Evanston Tri Level (03/05/2016)
Sorry for the late post...this tournament happened almost a whole week ago, but I had been sick the past couple of days and hadn't had much productivity on my end with regards to seriously analyzing games and writing blog posts during my own free time, but now that I've been recovering a bit (and since the first round of the Pittsburgh Open is kicking off in just under 13 hours!), I figured it would be a great time to warm up my chess brain while I am up at a very wee early hour of the morning.
So on Saturday, March 5, the Evanston Chess Club held one of its trimesterly (every 4 months, roughly) Tri-Level tournaments, with 4 rounds of G/40 d5 time control per game. This tournament was quite an interesting one, especially with the large presence of severely underrated high school players in my section who have grown tremendously over the course of this past IHSA chess season and were consequently able to upset many of the top-rated players in my section, including the highest rated one (a 1254) that I crushed in the 2nd round. I came out with 2.0/4 points, which doesn't seem terribly bad given the overall strength and quality of the player field, though my last game kind of felt like my worst played--as some sleepiness/end-of-day motivation dearth handed me a bunch of silly errors.
ROUND 1: I faced a 483-rated high school freshman, who plays nothing like a 483-rated player. He was able to avoid one discovered attack + fork combination tactic I once had in mind in the middle game, which is not something one would see a typical 483-rated player avoid, lol. My opponent played quite fast (almost instantaneously every move--with a few exceptions noted) throughout the whole game, but I fortunately managed to checkmate him with less than 2 minutes left on my clock, which was nice.

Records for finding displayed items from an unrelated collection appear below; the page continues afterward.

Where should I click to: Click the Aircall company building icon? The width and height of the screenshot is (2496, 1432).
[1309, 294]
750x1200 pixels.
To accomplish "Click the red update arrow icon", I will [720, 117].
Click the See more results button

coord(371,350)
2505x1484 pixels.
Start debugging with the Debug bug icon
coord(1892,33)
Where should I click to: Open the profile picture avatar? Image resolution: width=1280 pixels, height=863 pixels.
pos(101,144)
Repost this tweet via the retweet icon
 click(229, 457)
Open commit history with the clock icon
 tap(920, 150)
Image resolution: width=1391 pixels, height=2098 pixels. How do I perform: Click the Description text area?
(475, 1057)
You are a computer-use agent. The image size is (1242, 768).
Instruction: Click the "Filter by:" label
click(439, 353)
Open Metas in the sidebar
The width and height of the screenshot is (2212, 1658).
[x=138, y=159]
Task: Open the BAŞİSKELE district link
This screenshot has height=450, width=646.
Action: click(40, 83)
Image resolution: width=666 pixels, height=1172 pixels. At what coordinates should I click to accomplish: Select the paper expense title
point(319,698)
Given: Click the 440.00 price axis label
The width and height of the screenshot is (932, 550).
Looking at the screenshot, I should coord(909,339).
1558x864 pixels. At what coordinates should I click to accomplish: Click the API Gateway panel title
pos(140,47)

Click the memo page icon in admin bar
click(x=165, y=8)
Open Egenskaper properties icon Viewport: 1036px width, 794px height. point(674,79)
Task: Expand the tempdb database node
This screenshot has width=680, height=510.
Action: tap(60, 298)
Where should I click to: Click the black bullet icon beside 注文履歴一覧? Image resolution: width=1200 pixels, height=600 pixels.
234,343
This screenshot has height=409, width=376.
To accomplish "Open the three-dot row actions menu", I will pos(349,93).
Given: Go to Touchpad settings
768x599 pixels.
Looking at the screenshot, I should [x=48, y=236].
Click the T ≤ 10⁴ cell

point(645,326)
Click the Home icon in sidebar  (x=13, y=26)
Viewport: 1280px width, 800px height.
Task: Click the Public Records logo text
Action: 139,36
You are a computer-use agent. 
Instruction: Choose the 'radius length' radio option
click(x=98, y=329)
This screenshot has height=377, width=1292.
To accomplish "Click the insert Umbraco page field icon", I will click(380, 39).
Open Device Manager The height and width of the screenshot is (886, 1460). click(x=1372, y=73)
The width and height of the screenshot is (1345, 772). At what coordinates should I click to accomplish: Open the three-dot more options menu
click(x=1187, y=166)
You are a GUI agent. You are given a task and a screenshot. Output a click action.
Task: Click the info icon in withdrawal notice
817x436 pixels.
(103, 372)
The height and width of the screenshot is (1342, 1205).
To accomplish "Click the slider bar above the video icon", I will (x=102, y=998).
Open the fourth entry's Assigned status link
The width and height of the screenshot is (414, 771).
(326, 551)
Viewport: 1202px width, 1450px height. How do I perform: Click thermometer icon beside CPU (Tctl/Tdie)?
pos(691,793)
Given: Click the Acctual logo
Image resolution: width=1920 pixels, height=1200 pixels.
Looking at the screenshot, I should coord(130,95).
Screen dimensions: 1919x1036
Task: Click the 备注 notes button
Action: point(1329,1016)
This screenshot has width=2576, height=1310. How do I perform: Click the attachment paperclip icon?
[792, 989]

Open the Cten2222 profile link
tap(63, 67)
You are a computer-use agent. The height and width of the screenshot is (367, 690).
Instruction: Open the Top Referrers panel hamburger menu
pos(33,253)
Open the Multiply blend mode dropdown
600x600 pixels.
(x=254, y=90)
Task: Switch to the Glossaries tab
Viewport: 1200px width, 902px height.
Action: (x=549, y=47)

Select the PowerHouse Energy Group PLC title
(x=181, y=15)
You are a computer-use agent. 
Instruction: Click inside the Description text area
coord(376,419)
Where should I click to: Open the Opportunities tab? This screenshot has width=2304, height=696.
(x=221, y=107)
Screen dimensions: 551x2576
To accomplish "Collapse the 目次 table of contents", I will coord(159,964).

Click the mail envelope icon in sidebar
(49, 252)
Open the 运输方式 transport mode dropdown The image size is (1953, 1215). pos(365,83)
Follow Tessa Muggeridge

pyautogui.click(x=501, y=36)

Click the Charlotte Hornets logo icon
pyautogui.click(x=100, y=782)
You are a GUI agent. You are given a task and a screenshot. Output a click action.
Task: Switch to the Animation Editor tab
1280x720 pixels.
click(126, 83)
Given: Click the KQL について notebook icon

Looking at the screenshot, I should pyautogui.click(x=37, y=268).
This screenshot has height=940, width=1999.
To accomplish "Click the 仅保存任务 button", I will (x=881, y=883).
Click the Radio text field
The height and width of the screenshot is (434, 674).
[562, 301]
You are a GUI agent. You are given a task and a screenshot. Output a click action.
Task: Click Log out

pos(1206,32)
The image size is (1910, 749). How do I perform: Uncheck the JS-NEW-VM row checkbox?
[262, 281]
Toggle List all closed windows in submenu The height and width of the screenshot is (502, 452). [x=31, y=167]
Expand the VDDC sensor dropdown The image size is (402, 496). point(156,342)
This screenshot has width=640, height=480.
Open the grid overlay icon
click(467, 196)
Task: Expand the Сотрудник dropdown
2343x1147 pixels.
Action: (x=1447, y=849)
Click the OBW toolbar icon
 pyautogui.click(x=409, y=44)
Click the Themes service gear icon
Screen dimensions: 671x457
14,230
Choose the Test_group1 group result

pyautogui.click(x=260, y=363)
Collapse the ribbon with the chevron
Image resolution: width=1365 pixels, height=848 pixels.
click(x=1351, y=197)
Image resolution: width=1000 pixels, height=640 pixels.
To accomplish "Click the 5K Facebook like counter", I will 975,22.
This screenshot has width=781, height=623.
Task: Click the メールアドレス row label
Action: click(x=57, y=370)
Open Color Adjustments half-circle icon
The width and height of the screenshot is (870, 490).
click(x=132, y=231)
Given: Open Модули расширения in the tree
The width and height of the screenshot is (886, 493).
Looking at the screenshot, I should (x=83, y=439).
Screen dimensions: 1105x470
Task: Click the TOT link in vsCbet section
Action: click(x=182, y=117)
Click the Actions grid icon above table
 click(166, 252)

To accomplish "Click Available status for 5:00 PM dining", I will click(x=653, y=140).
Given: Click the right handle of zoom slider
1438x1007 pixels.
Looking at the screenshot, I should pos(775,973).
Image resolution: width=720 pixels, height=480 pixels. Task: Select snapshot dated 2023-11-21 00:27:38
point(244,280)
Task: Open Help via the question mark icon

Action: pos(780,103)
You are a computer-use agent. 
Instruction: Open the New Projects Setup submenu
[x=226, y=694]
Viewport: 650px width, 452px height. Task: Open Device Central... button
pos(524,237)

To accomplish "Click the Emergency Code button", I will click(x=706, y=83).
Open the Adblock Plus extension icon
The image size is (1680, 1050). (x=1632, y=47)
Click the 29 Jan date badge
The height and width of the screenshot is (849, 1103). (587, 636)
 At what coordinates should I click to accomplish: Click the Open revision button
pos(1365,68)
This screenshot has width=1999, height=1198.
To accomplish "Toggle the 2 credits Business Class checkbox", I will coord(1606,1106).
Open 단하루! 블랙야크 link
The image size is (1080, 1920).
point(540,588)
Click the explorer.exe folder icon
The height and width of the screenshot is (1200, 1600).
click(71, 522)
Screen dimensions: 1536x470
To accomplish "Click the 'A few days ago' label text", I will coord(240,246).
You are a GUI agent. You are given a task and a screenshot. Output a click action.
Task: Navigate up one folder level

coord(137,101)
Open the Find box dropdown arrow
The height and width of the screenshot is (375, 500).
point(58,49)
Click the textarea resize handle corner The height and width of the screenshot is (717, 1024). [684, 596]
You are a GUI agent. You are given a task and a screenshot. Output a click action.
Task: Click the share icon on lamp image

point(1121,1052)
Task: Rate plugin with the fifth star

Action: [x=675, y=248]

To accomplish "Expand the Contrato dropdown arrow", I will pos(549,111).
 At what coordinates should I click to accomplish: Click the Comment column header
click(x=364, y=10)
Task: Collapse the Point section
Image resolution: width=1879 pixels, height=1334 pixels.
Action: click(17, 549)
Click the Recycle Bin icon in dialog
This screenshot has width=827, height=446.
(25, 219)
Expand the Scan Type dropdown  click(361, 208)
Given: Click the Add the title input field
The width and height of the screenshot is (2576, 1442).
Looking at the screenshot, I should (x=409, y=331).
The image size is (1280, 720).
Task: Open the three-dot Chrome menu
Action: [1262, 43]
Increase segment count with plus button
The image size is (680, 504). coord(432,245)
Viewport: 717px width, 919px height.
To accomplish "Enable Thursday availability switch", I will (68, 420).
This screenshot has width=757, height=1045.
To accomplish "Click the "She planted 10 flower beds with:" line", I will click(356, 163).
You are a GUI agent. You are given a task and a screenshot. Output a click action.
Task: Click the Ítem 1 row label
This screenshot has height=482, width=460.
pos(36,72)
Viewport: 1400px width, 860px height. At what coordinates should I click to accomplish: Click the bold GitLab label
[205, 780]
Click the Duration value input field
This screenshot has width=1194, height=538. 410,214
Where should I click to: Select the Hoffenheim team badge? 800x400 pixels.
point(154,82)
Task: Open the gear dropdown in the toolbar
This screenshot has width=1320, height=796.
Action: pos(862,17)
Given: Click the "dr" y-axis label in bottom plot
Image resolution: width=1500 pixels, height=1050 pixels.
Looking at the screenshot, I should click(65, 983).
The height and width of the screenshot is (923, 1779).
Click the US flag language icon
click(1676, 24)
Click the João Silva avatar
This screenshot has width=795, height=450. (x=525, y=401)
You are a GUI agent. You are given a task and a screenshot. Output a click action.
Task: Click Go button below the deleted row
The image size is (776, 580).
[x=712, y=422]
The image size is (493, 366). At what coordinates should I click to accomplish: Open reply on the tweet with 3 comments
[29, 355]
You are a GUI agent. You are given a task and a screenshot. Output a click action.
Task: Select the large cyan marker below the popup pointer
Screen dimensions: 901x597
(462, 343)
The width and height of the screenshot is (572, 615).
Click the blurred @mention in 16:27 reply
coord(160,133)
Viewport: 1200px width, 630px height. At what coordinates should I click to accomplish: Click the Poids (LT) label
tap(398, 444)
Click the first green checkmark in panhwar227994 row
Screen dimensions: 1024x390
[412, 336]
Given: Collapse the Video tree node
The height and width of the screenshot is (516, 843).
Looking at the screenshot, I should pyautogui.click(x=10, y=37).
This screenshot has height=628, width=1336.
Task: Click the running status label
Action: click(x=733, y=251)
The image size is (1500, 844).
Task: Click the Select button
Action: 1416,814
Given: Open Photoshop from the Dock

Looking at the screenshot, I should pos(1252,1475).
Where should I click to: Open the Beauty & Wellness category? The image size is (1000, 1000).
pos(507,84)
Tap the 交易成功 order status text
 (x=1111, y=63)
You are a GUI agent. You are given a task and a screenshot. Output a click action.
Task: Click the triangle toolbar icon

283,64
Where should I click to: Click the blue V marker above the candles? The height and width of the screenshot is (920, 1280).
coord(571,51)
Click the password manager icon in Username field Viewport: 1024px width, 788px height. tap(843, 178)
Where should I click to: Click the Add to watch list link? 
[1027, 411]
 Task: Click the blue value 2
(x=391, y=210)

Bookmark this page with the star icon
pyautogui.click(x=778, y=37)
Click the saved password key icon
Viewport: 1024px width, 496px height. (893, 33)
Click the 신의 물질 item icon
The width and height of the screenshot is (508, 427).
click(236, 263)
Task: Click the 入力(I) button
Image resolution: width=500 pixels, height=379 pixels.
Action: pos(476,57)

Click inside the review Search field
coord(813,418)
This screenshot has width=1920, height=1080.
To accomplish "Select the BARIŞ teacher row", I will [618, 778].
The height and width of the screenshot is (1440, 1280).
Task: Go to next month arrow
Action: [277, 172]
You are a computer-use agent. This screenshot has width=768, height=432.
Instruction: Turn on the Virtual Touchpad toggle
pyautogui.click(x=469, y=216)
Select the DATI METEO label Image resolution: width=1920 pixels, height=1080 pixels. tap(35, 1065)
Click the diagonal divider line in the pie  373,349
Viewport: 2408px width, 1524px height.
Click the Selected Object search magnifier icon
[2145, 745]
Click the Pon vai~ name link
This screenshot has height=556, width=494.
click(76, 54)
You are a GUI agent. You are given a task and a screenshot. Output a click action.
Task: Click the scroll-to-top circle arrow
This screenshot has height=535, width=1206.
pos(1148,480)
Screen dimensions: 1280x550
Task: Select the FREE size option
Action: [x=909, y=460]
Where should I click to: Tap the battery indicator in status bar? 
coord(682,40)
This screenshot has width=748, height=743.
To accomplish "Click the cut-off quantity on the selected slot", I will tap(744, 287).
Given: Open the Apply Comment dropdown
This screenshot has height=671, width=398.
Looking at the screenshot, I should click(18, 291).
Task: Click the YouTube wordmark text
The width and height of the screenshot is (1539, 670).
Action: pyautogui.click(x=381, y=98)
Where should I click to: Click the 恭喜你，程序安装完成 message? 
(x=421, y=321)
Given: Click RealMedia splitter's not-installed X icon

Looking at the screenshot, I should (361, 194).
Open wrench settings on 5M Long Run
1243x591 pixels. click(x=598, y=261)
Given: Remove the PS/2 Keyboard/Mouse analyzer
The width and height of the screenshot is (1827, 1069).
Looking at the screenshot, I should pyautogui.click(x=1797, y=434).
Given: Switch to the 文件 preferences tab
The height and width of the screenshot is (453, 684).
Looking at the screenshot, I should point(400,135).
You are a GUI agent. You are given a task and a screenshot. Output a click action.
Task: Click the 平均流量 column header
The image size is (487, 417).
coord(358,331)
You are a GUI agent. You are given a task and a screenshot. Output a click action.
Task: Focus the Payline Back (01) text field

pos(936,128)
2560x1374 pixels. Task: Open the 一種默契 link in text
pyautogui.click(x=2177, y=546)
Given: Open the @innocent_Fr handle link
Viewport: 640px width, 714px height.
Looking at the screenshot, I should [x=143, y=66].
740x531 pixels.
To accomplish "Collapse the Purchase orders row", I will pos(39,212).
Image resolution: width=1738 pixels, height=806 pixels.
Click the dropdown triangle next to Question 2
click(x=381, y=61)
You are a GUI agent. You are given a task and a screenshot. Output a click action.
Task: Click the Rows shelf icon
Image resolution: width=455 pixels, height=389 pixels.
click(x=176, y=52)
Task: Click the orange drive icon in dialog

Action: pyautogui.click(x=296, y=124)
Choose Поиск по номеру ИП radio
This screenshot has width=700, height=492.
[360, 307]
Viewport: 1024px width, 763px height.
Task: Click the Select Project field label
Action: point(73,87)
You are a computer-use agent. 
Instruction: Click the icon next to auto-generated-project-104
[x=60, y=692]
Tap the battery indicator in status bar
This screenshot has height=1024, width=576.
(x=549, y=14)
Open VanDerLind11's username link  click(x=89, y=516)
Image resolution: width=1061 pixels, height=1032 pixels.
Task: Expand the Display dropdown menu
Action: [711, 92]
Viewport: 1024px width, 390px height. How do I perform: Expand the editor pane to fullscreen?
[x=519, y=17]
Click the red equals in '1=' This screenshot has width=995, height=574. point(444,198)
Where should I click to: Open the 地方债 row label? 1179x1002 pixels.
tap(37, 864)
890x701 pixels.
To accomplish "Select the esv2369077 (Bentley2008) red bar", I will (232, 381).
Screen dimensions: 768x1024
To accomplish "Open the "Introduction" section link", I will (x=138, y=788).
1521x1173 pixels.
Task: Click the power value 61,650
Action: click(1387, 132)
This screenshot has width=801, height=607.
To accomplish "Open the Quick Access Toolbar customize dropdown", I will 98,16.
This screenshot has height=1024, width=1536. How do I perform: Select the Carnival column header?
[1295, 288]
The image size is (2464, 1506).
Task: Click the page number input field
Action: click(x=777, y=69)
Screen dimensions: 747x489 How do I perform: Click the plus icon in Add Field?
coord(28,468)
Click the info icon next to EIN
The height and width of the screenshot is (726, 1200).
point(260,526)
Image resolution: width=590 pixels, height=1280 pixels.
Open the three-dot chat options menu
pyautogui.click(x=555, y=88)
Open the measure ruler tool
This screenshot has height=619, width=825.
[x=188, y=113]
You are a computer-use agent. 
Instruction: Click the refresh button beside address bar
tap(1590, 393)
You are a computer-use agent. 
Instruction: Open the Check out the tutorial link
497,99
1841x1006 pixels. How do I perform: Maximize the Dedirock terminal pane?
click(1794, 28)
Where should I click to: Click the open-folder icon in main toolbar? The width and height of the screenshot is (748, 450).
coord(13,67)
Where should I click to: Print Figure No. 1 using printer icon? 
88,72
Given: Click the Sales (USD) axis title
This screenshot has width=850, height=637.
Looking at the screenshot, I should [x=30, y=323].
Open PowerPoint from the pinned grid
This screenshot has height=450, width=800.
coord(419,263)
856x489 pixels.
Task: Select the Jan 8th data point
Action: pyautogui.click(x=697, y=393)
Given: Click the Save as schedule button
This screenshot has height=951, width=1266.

ROUND 2: This round, I faced the highest-rated player in my section, a 1254-rated high school junior who once previously beat me in a tournament back in December, when he was unrated. This time, we again played the same colors we were when we first played (he was white, I was black), but this time, I played the French Defense instead of responding to e4 with e5 (though I played the Tarrasch incorrectly with Bb4?! and that cost me a lot of opening tempo). Later, he ended up miscalculating his plan for launching an attack with the Greco sacrifice. He tried to sacrifice his bishop, hoping it would annihilate my kingside well enough for him to get his pieces properly into play to checkmate me quickly, but I had a solid defense mechanism and kept my queen where it was supposed to be. In the end, he got lost/sidetracked and also neglected the fact he hung a bunch of other pieces and did not castle. This later cost him the game at the end, when we were both on time pressure, and with his worse position, it made it harder for him to come up with reasonable enough moves. (He also ended up blundering both of his rooks in sudden death--one through a direct blunder and one through a fork/skewer--don't remember which.)
ROUND 3: Here, I faced the undefeated player of the section (who remained undefeated for the whole tournament!), an underrated 870-rated high school freshman who has a 1400 Dutch chess federation rating. I managed to get his position jacked up by closing up his bishop/queen long diagonal with my pawn chain pointing towards his kingside, and was attempting to go for a kingside attack with queen + rooks + knights, but then I got really low on time at the end and got too hung up on trying to defend a queenside pawn, which consequently resulted in my major pieces being in bad spots on the edge of the board. Then I blundered a ton in the end when reaching under 1 minute left on my clock....and eventually got checkmated on the edge of the board by my opponent's rook and king.
ROUND 4: Hoping to get a somewhat less stressful game after that super exhausting third round loss, I again got paired against another severely underrated player, the older (and stronger) 394-rated college brother of my first round opponent, who went 3.0/4 in the tournament! He played one of the rarest openings with 1. b3 (Larsen's Opening). I was not very familiar with this opening (but if anyone has any general/specific tips on how to properly handle this, or a similar one like the Polish Opening or Grob's Attack--feel free to comment!), so I tried to stay focused on positioning pawns properly and making sure that White's fianchettoed dark-squared queenside bishop did not have a chance to control a vastly open, powerful main diagonal. I also kinda handled the middle game rather foolishly--blundering 2 pawns and getting a knight trapped thanks to recklessly maneuvering it in my opponent's territory without protection/support, so it was left hanging and thus trapped by the way my opponent's pawns were positioned.